Gatsby’s American Dream – In The Land of Lost Monsters (CD)

A synthesizer is omnipresent during “Yes, This is About You”, and the nineties-influenced alternative rock of Gatsby’s American Dream is just merely a facet of the entire force of the band. The opening track mixes the Weezer-like rock that forms Gatsby’s American Dream’s base with pure cheese metal, and the second track, “A Conversation With The Devil” is influenced by doo-wop and fifties and sixties American rock. Nothing can possibly hold the band back on this disc besides the band themselves, as the mastering of “Land” is solid, with the only possible complaint being levied against it being that the EP is not necessarily warm enough. Splashing heavily during “I Smell An Agenda”, the drums come into prominence, gradually replacing the vocals as an aural force. Comparable to Maroon 5 during “You Stole My Story”, the track seems as if it is trying too hard – the hard burst of percussion and bass does not proceed logically from the rest of the track. While I understand that this shock may be necessary, it jars the listeners’ ears and disrupts the momentum carefully cultivated on the rest of the disc.
▬▬▬
Write the next few sentences of the review of In The Land of Lost Monsters, picking up after its last sentence.
▬▬▬
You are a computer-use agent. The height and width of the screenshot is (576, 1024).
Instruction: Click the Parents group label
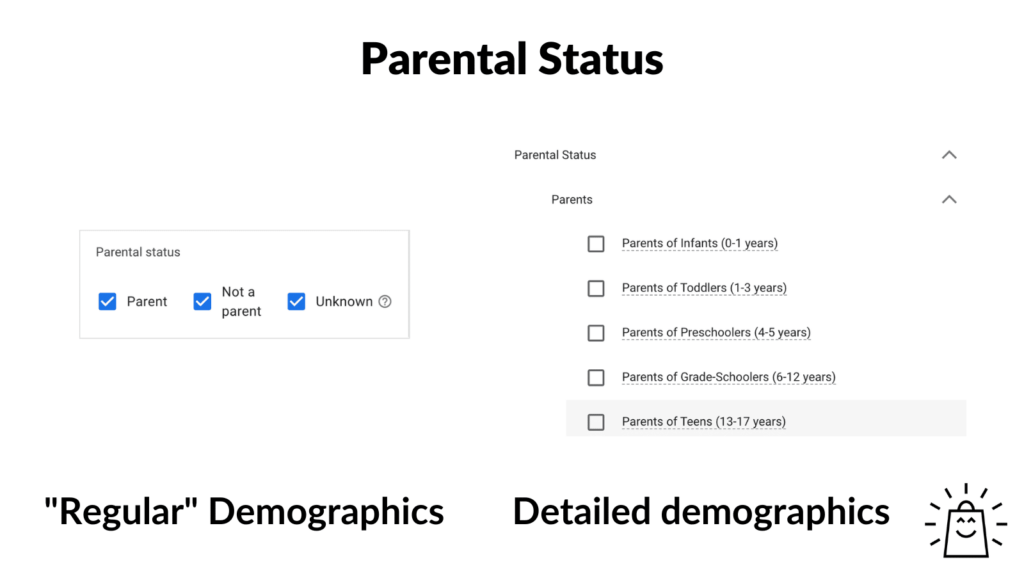(571, 199)
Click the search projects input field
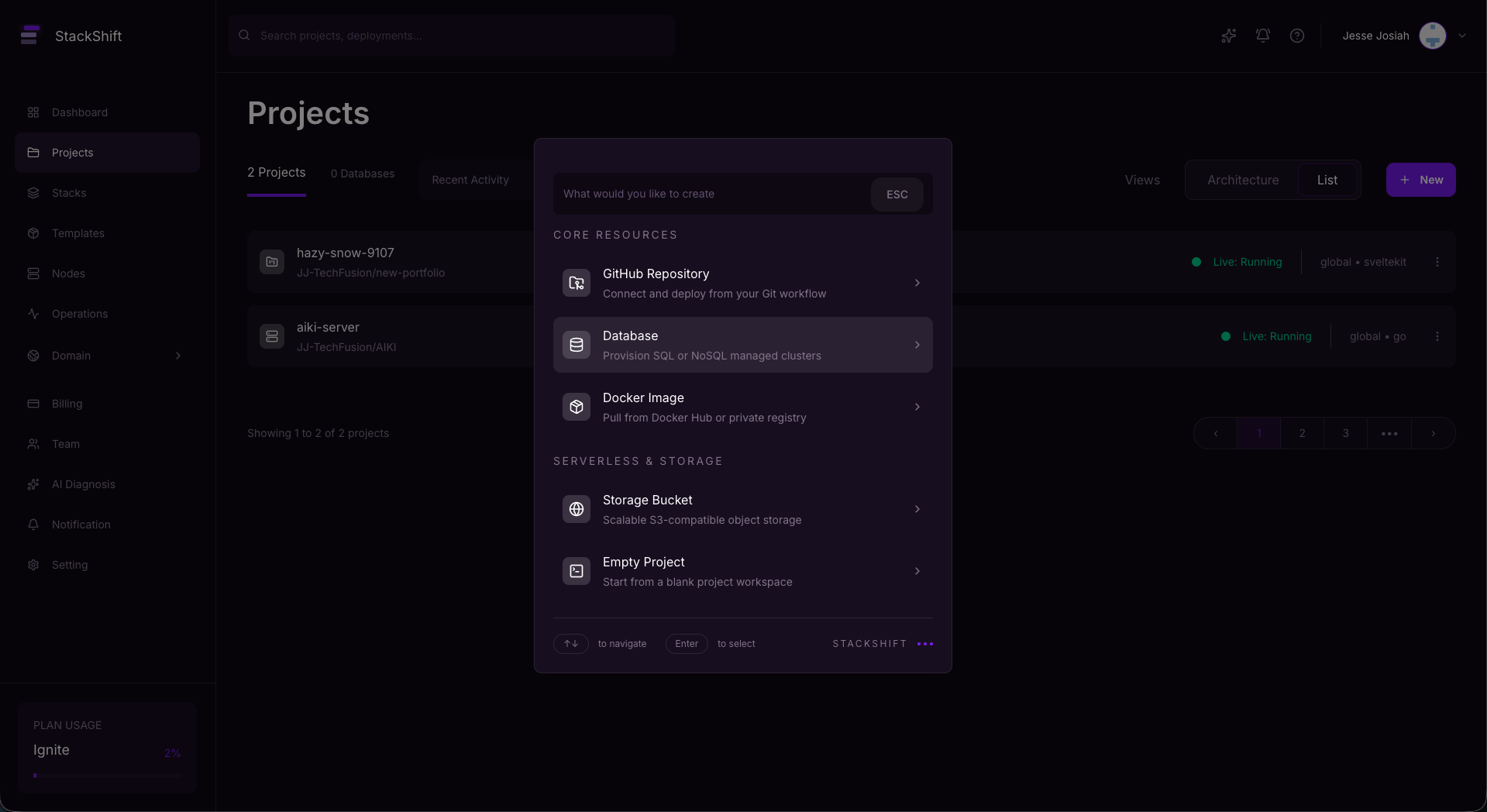 (451, 36)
▬▬▬
ANSWER FOR THE TASK:
The synthesizer comes back for a solo during “The Badlands”, pairing itself well when the vocals come back to audible levels. Providing a harder presence during the ultimate track, “The Dragon of Pendor”, the brooding drums put out the saccharine-sweet vocals found on the track, vocals that only sound proper when the drums disappear. The synthesizer provides an ambient soundscape that flitters over top of the bass on “The Dragon of Pendor”, and the bass solo provides a percussive quality that works along with the vocals in a much more compelling way than the oddly-off drums.

“In the Land of Lost Monsters” shows a band that is still attempting to find its way, jumping from style to style while leaving some fairly large leaps for the listeners to limber. The disc is less radio-friendly than “Ribbons & Sugar”, and the extended drum solo that ends “The Dragon of Pendor”” is symbolic of the frustration that the listener has in that they know that Gatsby’s American Dream is good, but on both this and their previous LP, they haven’t been at the top of their game. Perhaps pieces will fall together for their debut release on Fearless, although the latter has sunk many a promising band.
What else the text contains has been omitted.